Reliable segmentation of retinal vessels can be employed as a way of monitoring and diagnosing certain diseases, such as diabetes and hypertension, as they affect the retinal vascular structure. In this work, we propose the Residual Spatial Attention Network (RSAN) for retinal vessel segmentation. RSAN employs a modified residual block structure that integrates DropBlock, which can not only be utilized to construct deep networks to extract more complex vascular features, but can also effectively alleviate the overfitting. Moreover, in order to further improve the representation capability of the network, based on this modified residual block, we introduce the spatial attention (SA) and propose the Residual Spatial Attention Block (RSAB) to build RSAN. We adopt the public DRIVE and CHASE DB1 color fundus image datasets to evaluate the proposed RSAN. Experiments show that the modified residual structure and the spatial attention are effective in this work, and our proposed RSAN achieves the state-of-the-art performance.

Channel Attention Residual U-Net for Retinal Vessel Segmentation

Retinal vessel segmentation is a vital step for the diagnosis of many early eye-related diseases. In this work, we propose a new deep learning model, namely Channel Attention Residual U-Net (CAR-U-Net), to accurately segment retinal vascular and non-vascular pixels. In this model, the channel attention mechanism was introduced into Residual Block and a Channel Attention Residual Block (CARB) was proposed to enhance the discriminative ability of the network by considering the interdependence between the feature channels. Moreover, to prevent the convolutional networks from overfitting, a Structured Dropout Residual Block (SDRB) was proposed, consisting of pre-activated residual block and DropBlock. The results show that our proposed CAR-U-Net has reached the state-of-the-art performance on two publicly available retinal vessel datasets: DRIVE and CHASE DB1.

Dense Residual Network for Retinal Vessel Segmentation

Retinal vessel segmentation plays an imaportant role in the field of retinal image analysis because changes in retinal vascular structure can aid in the diagnosis of diseases such as hypertension and diabetes. In recent research, numerous successful segmentation methods for fundus images have been proposed. But for other retinal imaging modalities, more research is needed to explore vascular extraction. In this work, we propose an efficient method to segment blood vessels in Scanning Laser Ophthalmoscopy (SLO) retinal images. Inspired by U-Net, "feature map reuse" and residual learning, we propose a deep dense residual network structure called DRNet. In DRNet, feature maps of previous blocks are adaptively aggregated into subsequent layers as input, which not only facilitates spatial reconstruction, but also learns more efficiently due to more stable gradients. Furthermore, we introduce DropBlock to alleviate the overfitting problem of the network. We train and test this model on the recent SLO public dataset. The results show that our method achieves the state-of-the-art performance even without data augmentation.

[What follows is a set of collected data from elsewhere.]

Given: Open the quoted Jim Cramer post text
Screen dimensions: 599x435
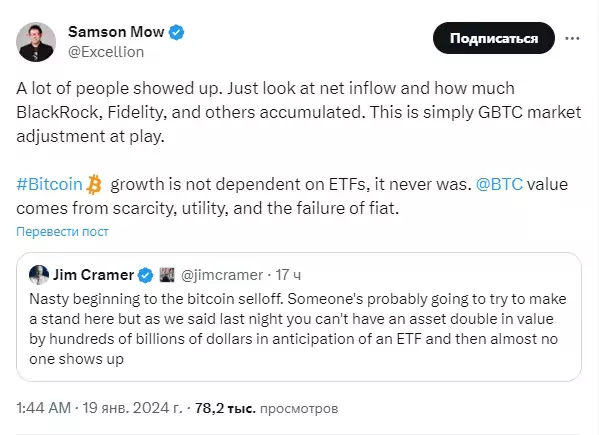Looking at the screenshot, I should pos(297,329).
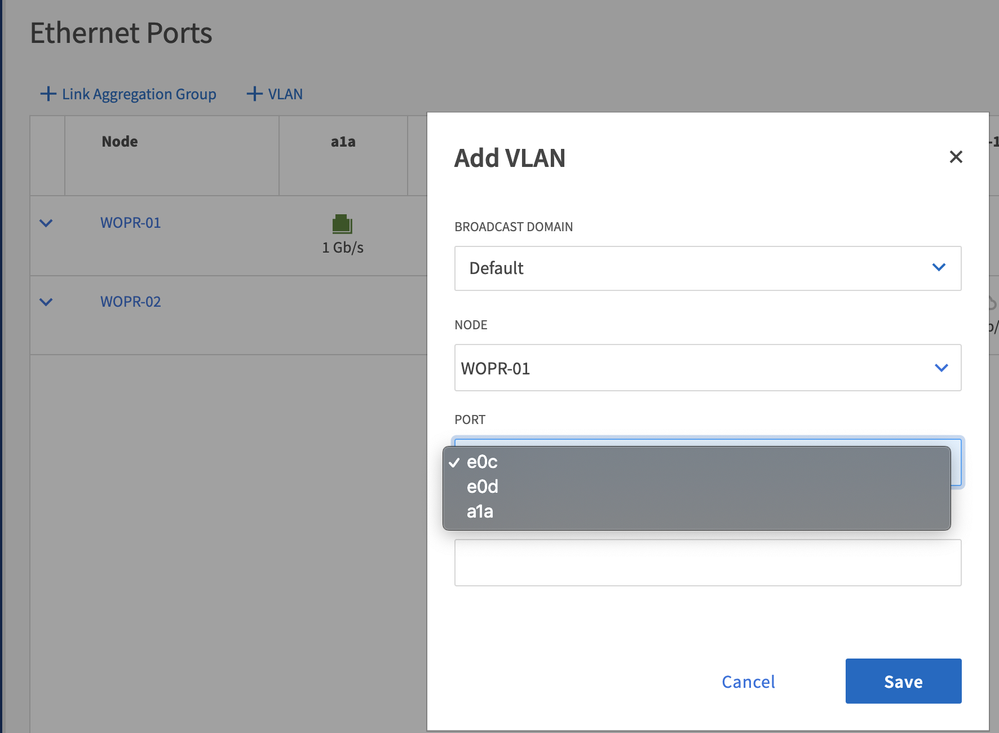999x733 pixels.
Task: Open the Broadcast Domain dropdown
Action: [x=707, y=268]
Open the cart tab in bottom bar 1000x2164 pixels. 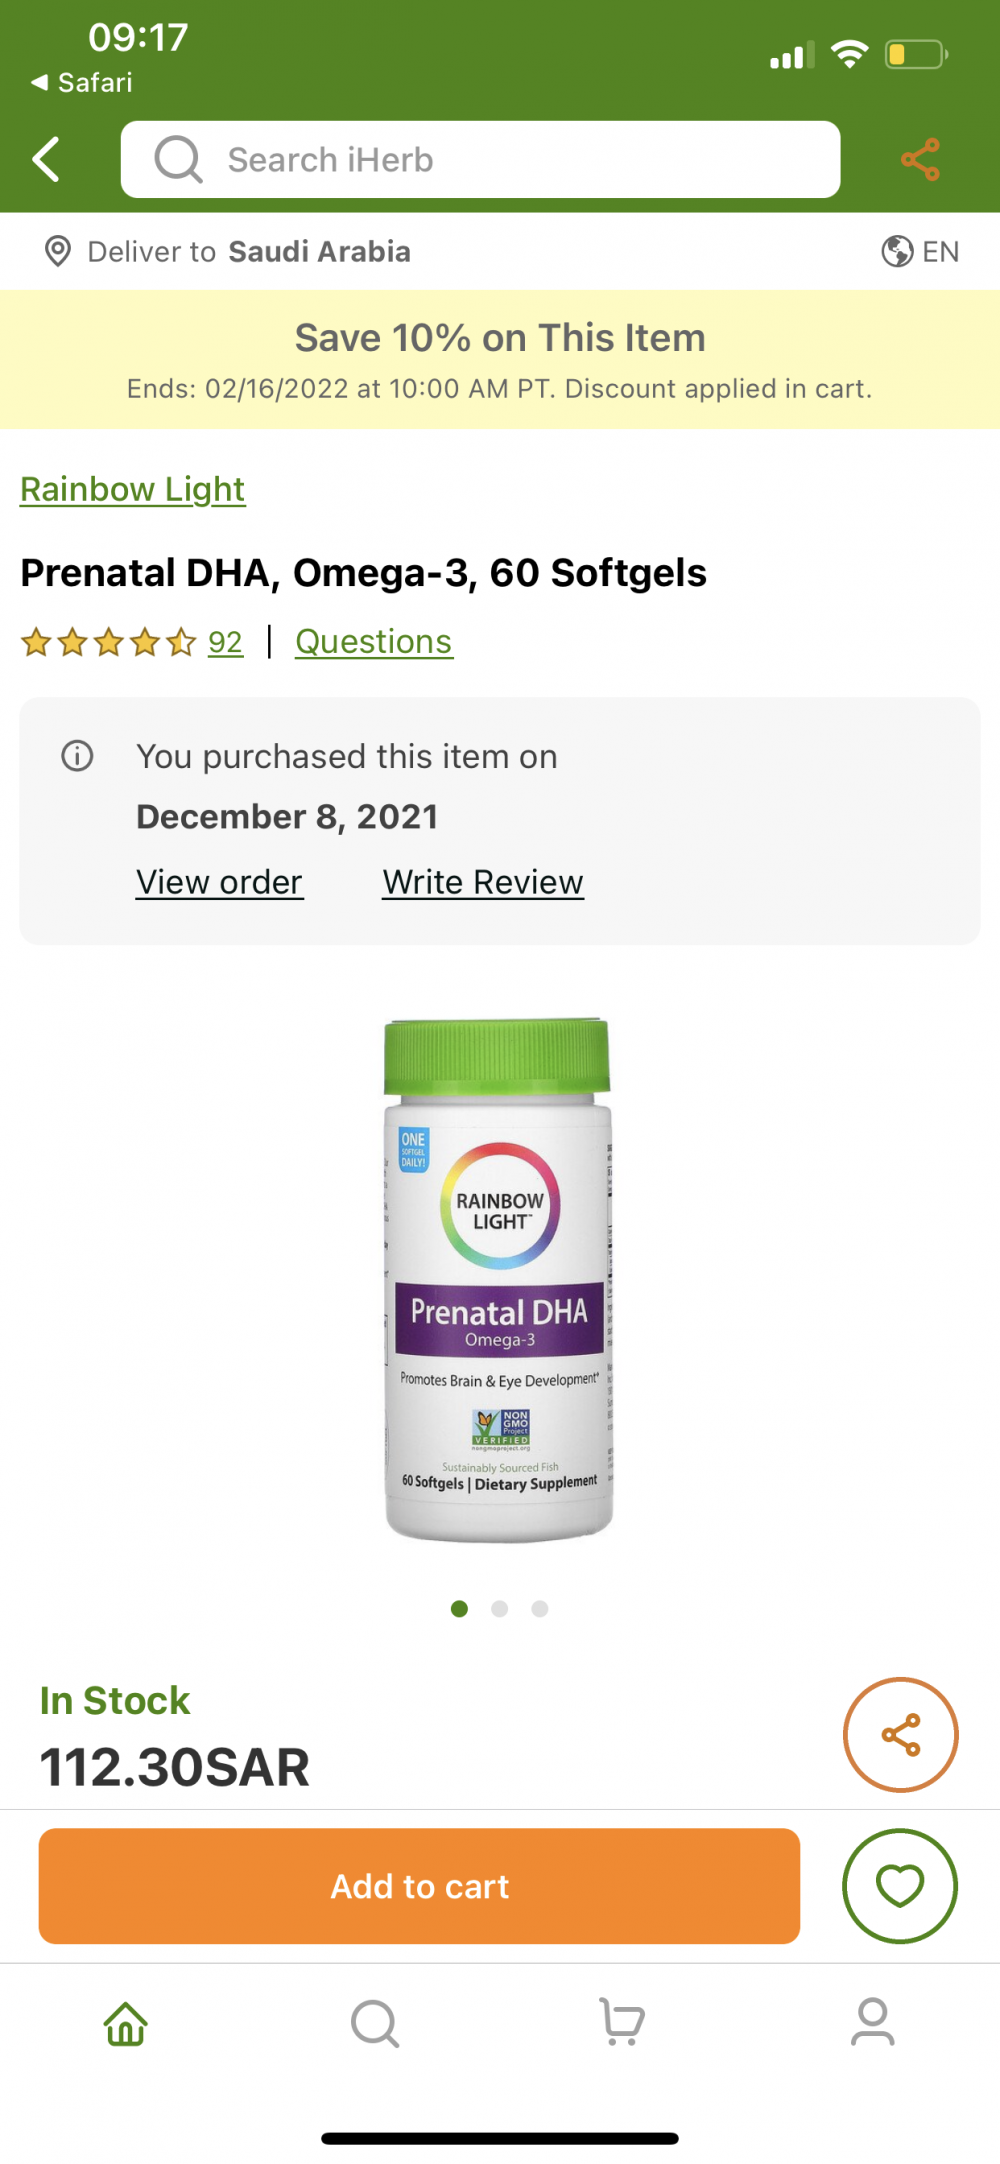pyautogui.click(x=622, y=2022)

SA-UNet: Spatial Attention U-Net for Retinal Vessel Segmentation

The precise segmentation of retinal blood vessel is of great significance for early diagnosis of eye-related diseases such as diabetes and hypertension. In this work, we propose a lightweight network named Spatial Attention U-Net (SA-UNet) that does not require thousands of annotated training samples and can be utilized in a data augmentation manner to use the available annotated samples more efficiently. SA-UNet introduces a spatial attention module which infers the attention map along the spatial dimension, and then multiply the attention map by the input feature map for adaptive feature refinement. In addition, the proposed network employees a kind of structured dropout convolutional block instead of the original convolutional block of U-Net to prevent the network from overfitting. We evaluate SA-UNet based on two benchmark retinal datasets: the Vascular Extraction (DRIVE) dataset and the Child Heart and Health Study (CHASE_DB1) dataset. The results show that our proposed SA-UNet achieves the state-of-the-art retinal vessel segmentation accuracy on both datasets.